January 3, 2025

AWS Lambda SnapStart for Python

This post will cover what is AWS Lambda, how it works, and how cold starts can impact performance. It then covers Lambda Snapstart, how to enable, and how to measure its impact on cold starts using different AWS services.

AWS Lambda, now just over 10 years old, is serverless functions that run your code. You can use Lambda to run code without provisioning or managing servers. When using Lambda, you are responsible only for your code. Lambda manages the compute fleet that offers a balance of memory, CPU, network, and other resources to run your code. A Lambda function is a piece of code that runs in response to events, such as a user clicking a button on a website or a file being uploaded to an Amazon S3 bucket. When a function runs in response to an event, Lambda runs the function’s handler function. Lambda invokes your function in an execution environment, which provides a secure and isolated runtime environment. When a function is first invoked, Lambda creates a new execution environment for the function to run in. This is called a “cold start”. After the function has finished running, Lambda doesn't stop the execution environment right away; if the function is invoked again, Lambda can re-use the existing execution environment. This is called a “warm start”.

To summarise then: a cold start refers to the initial execution of a function when it needs to fully initialize its runtime environment, leading to a noticeable delay, while a warm start occurs when a function is invoked again while its execution environment is already active, resulting in a much faster response time because it doesn't need to go through the initialization process again; essentially, a cold start is like starting a car from completely off, while a warm start is like restarting a car that's already running.

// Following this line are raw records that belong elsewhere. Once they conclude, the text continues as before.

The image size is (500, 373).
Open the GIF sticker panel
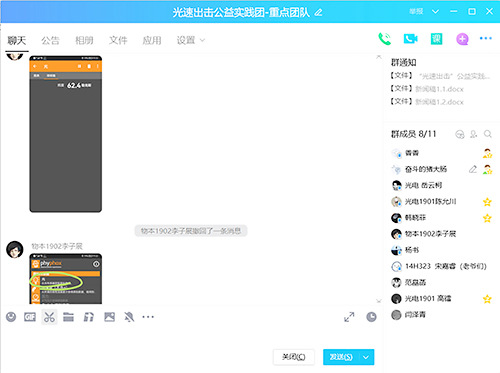point(30,317)
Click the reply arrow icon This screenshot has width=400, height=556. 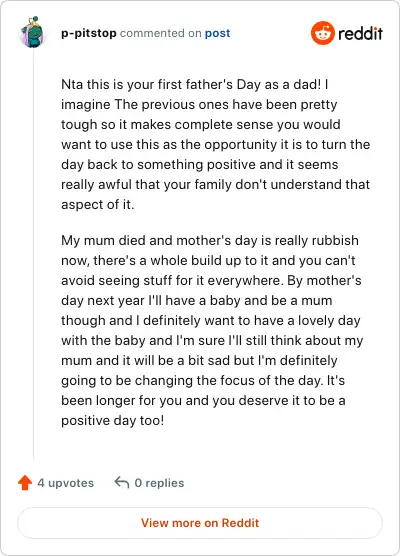[x=121, y=482]
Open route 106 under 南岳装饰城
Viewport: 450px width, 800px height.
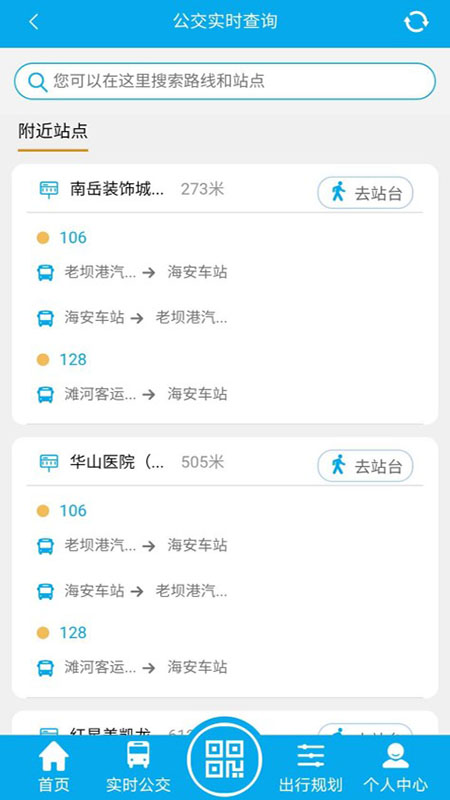tap(73, 238)
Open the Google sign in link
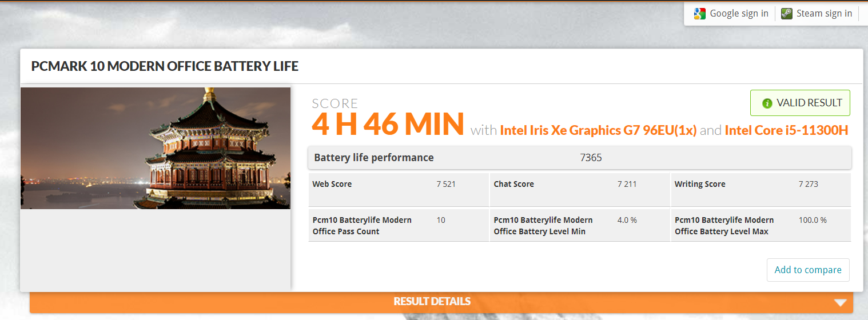 (739, 14)
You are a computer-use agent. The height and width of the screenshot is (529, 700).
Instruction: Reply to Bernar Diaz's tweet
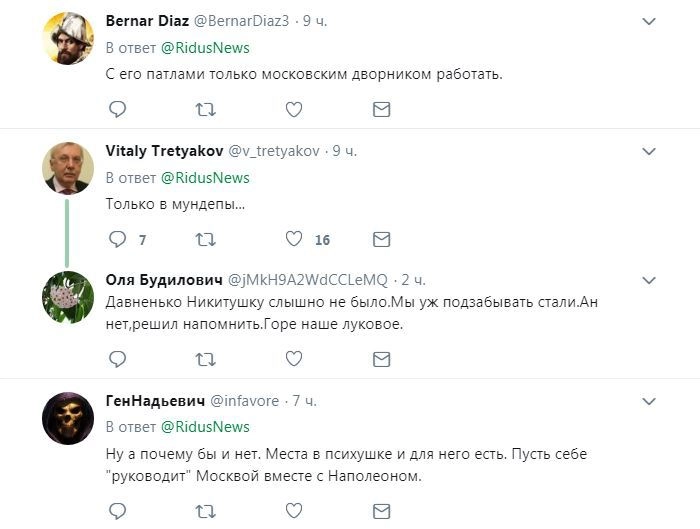[117, 109]
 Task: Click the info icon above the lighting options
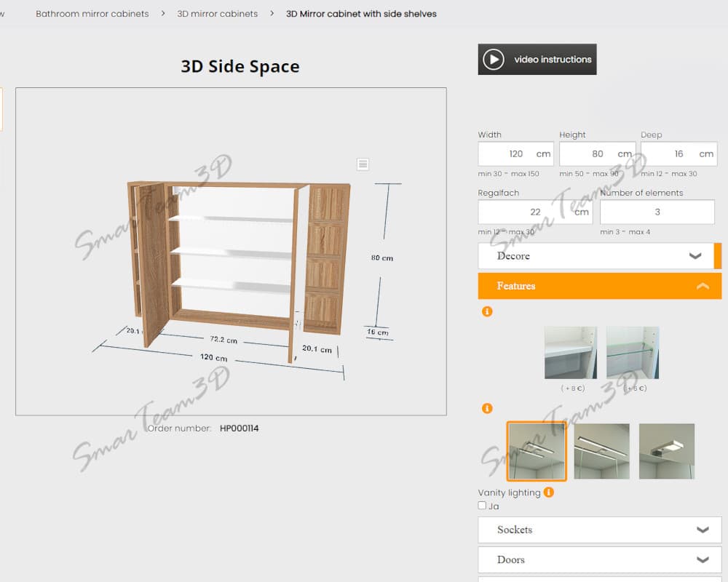(x=487, y=409)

To see this practically, lets start with my Telegram Bot, which is deployed using AWS SAM as IaC, to deploy this serverless application. Prior to enabling SnapStart, this is how a cold start looked like CloudWatch Logs:

Using this Cloudwatch Log Insights snippet, we confirm that the cold start took just over 2 seconds:

SnapStart

There are various ways to reduce or minimise the impact of cold starts. One of those is Lambda SnapStart, which initializes your function when you publish a function version. Lambda takes a Firecracker microVM snapshot of the memory and disk state of the initialized execution environment, encrypts the snapshot, and intelligently caches it to optimize retrieval latency.
When you invoke the function version for the first time, and as the invocations scale up, Lambda resumes new execution environments from the cached snapshot instead of initializing them from scratch, improving startup latency. Lambda SnapStart is designed to address the latency variability introduced by one-time initialization code, such as loading module dependencies or frameworks. These operations can sometimes take several seconds to complete during the initial invocation. Use SnapStart to reduce this latency from several seconds to as low as sub-second, in optimal scenarios.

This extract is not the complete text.